About this task. Pictures excluded, please transcribe exactly the lines from the one with "Given: Open the Sort by A–Z dropdown" through the end of the records below, and nothing more.

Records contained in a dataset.
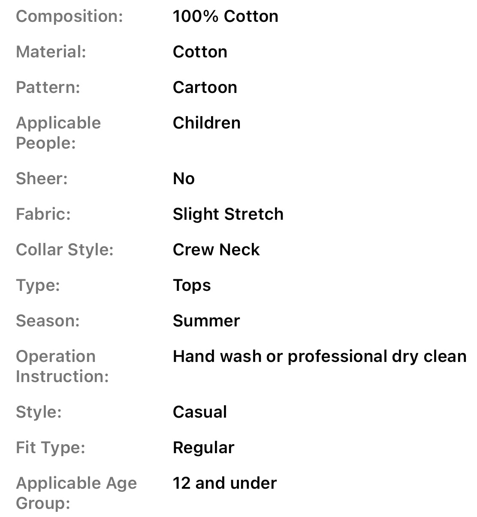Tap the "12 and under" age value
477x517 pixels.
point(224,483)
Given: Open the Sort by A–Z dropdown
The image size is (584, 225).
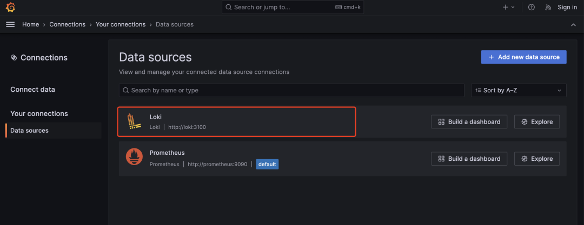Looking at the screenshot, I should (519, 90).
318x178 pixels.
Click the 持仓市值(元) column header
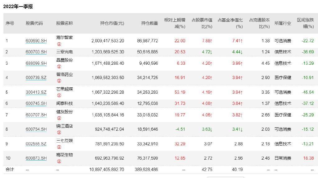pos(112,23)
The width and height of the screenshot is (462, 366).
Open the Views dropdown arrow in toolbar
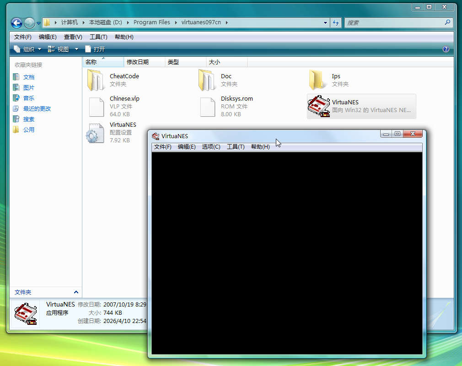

Exercise result.
Given: Open the Sort by A–Z dropdown
The image size is (584, 225).
Looking at the screenshot, I should (519, 90).
318x178 pixels.
Click the 持仓市值(元) column header
pos(112,23)
The width and height of the screenshot is (462, 366).
Open the Views dropdown arrow in toolbar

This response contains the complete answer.